With the forces of Alexander Farnese recovering the provinces of the southern Low Countries for Philip of Spain during the early 1580s, the so-called Calvinist republics were faced with an increasingly stark choice between loyalty to the Reformed faith or the rebel cause. The demoralised, divided and increasingly desperate Calvinist regimes which negotiated the surrender of their towns to Farnese attempted to secure religious concessions. Their ultimate failure meant that they not only tasted the bitterness of defeat, but they also had to endure accusations of treason from rebel ‘hawks’ who were not in the firing line. Some, like Petrus Dathenus, seem not to have recovered from the psychological traumas. For more than 30 years, Dathenus had been one of the foremost Calvinist preachers in the Low Countries and the Palatinate, yet in 1584 he was detained in Holland, suspected of being an ‘enemy of the fatherland’ because he had been party to the reconciliation of Ghent.1 The experience seems to have left him broken-hearted for he withdrew to North Germany, changed his name, abandoned the ministry and even toyed for a time with Jorist opinions. After negotiating the surrender of Antwerp, Marnix, whose devotion both to the cause of the Revolt and to the Reformed faith was beyond reproach, also found himself the target of recriminations and more or less ostracised after 1585.2 The radical Calvinist Jan van Hembyze fell victim to the vicious anti-Catholic forces he had earlier incited.
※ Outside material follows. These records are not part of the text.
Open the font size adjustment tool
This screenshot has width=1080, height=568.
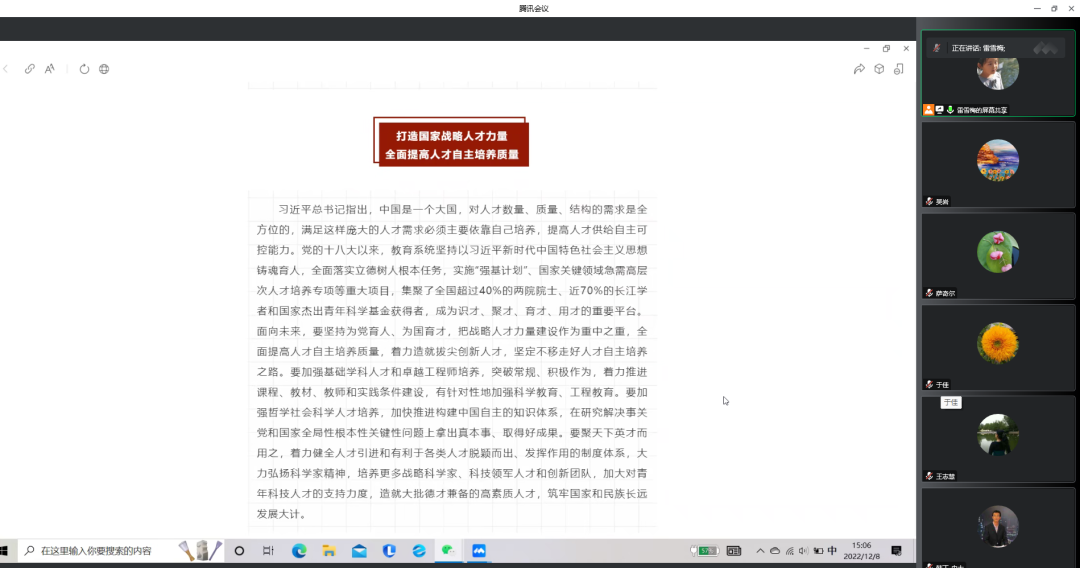(49, 69)
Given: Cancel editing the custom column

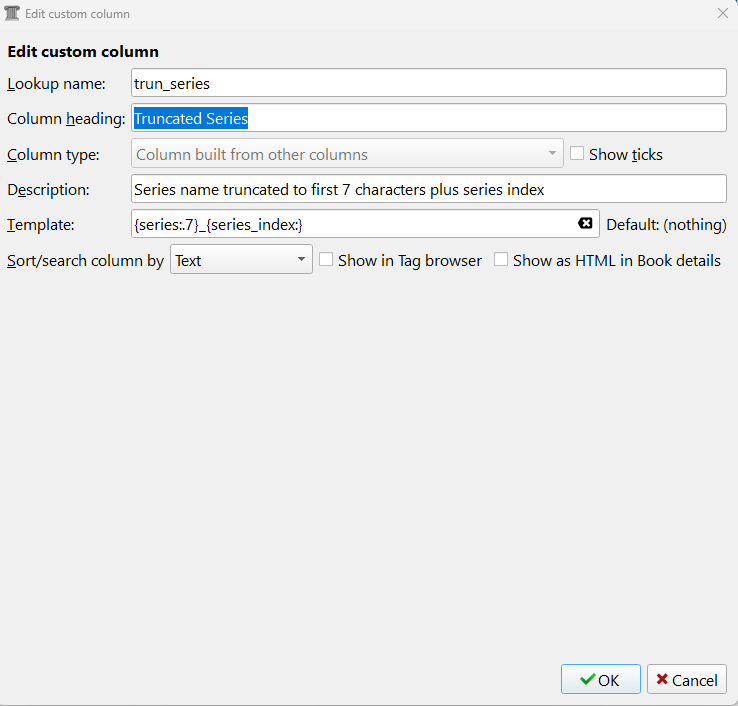Looking at the screenshot, I should tap(686, 680).
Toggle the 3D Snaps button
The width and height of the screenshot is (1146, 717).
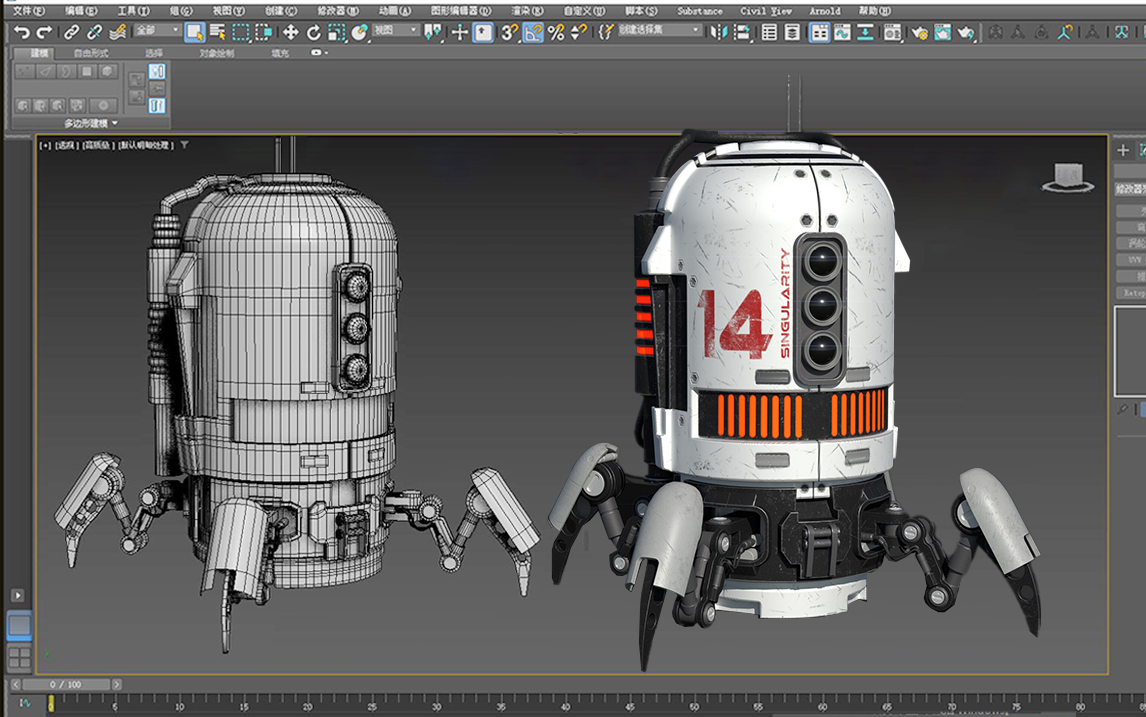tap(509, 32)
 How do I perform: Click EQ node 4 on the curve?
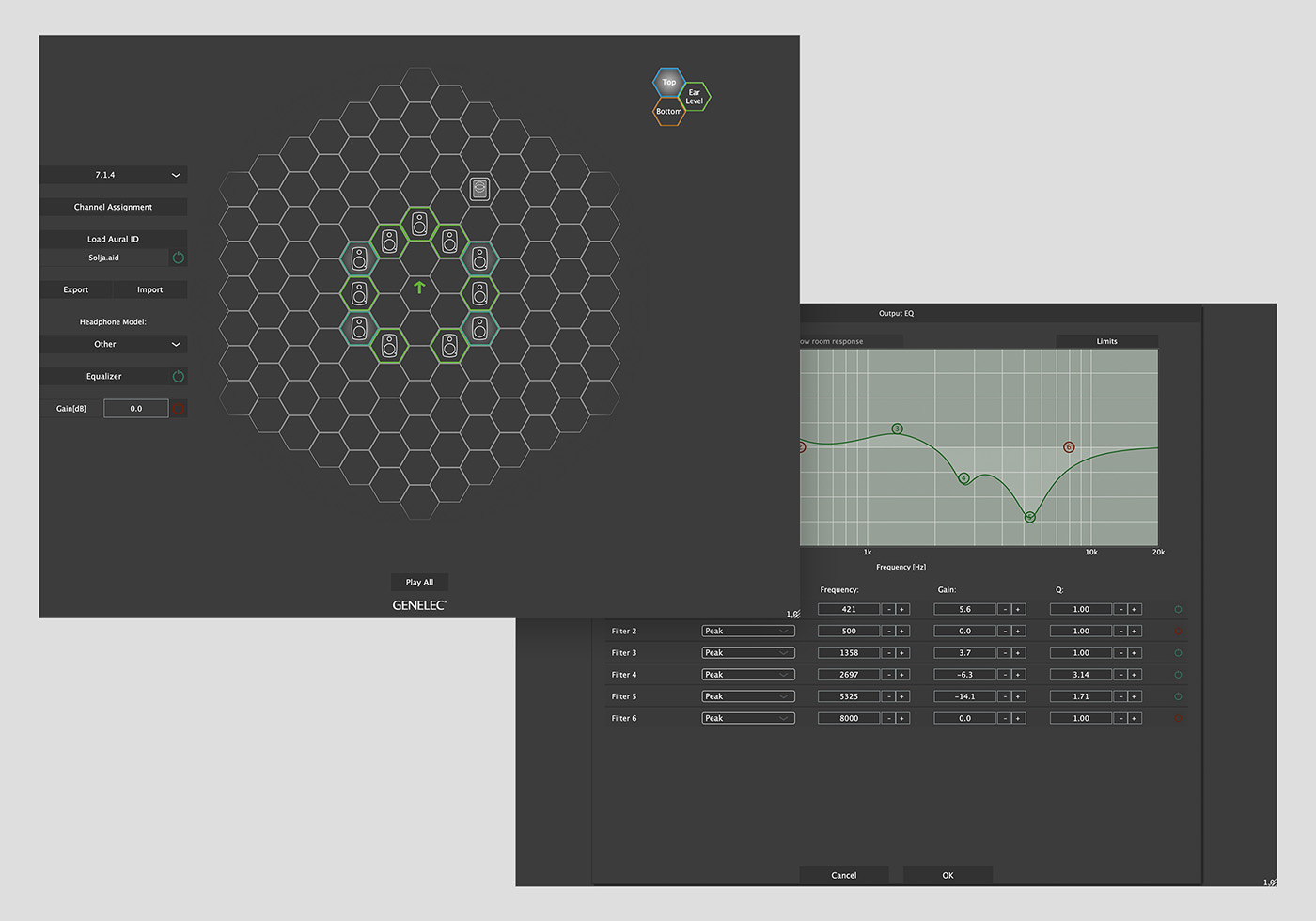(964, 478)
When in March 1584, his conspiracy to deliver Dendermonde to the Spanish miscarried, he was arrested in Ghent and executed as a traitor barely two months before the city finally surrendered to Farnese. And after the reconciliation of Bruges, Jean Haren, too was the subject of criminal proceedings, and in September 1584 he was formally declared unfit to hold any charge. Shortly afterwards, Haren turned his back on

1 T. Ruys, Petrus Dathenus (Utrecht, 1919), pp. 193-94; Bor, Oorsprongk, II, 518-19. For a transcript of Dathenus’ examination entitled ‘Puncten ende Articulen’ see s.v. Dathenus in J. Kok, Vaderlandsch Woordenboek 2de edn. 35 vol. (Amsterdam, 1785-96), XI, 54-71.